Qwen3 8B Distillation

Overview

The Qwen3-8B and Qwen3-14B models offer a significant step up in capability from the 4B variant while still being trainable on consumer hardware.

Open in Google Colab

Configuration Changes

The 8B training script is nearly identical to the 4B version. Key differences:

# Use 8B base model
input_model = "unsloth/Qwen3-8B"  # or unsloth/Qwen3-14B

# Use the standard qwen3 chat template
chat_template = "qwen3"

# Reduce batch size if needed for memory
per_device_train_batch_size = 1
gradient_accumulation_steps = 4

# Optional larger context length, if you have enough VRAM
max_len = 8192  # Can reduce to 4096 or 2048 if OOM

Full Training Script

import os
import multiprocessing as mp

os.environ["TOKENIZERS_PARALLELISM"] = "false"
os.environ["HF_DATASETS_DISABLE_MULTIPROCESSING"] = "1"

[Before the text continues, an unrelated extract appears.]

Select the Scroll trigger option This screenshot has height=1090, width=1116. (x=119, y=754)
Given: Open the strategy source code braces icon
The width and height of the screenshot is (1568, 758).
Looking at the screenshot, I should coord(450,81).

# ======= CONFIGURE THESE =======
hf_account = "your-username"
hf_token = "hf_..."
output_model_name = "Qwen3-8B-My-Distill"
input_model = "unsloth/Qwen3-8B"  # or unsloth/Qwen3-14B
chat_template = "qwen3"
dataset_id = "TeichAI/deepseek-v3.2-speciale-1000x"
max_len = 8192
steps = 2000
# ================================

from unsloth import FastLanguageModel
from unsloth.chat_templates import get_chat_template
from datasets import load_dataset
from trl import SFTTrainer, SFTConfig
import torch

# Load model
model, tokenizer = FastLanguageModel.from_pretrained(
    model_name=input_model,
    max_seq_length=max_len,
    load_in_4bit=True,
    token=hf_token,
    attn_implementation="eager",
)

# Apply LoRA
model = FastLanguageModel.get_peft_model(
    model,
    r=32,
    target_modules=[
        "q_proj", "k_proj", "v_proj", "o_proj",
        "gate_proj", "up_proj", "down_proj",
    ],
    lora_alpha=32,
    lora_dropout=0,
    bias="none",
    use_gradient_checkpointing="unsloth",
    random_state=3407,
)

tokenizer = get_chat_template(tokenizer, chat_template=chat_template)

# Load dataset
raw_dataset = load_dataset(dataset_id, split="train")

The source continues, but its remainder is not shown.